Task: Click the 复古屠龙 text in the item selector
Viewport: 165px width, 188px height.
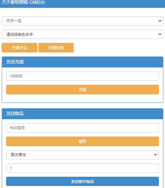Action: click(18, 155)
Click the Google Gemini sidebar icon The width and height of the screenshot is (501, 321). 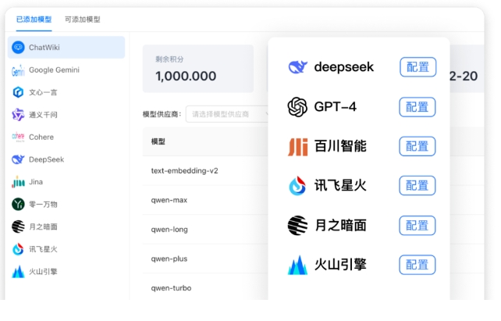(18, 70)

• • •

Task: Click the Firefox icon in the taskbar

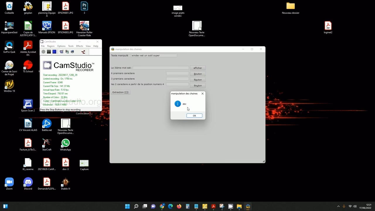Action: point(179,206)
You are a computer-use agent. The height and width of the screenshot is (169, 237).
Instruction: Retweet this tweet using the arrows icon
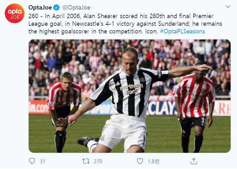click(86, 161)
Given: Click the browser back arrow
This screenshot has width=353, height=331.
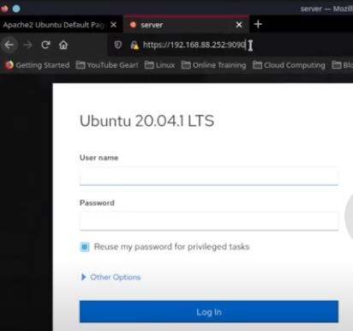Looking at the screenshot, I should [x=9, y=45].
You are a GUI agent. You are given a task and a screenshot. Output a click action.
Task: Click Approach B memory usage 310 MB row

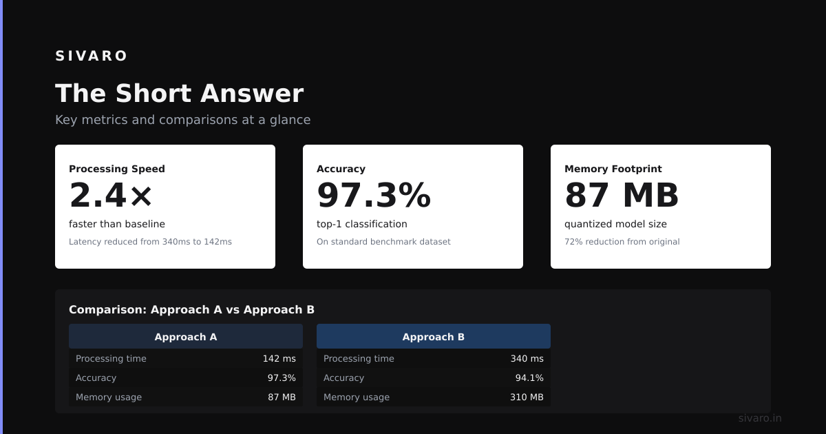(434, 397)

• • •

Required work:
Copy out, from the material above, each line where the word "agent" is present.

Answer space:
You are a computer-use agent. The height and width of the screenshot is (169, 237).
You are a GUI agent. You are given a task and a screenshot. Output a click action.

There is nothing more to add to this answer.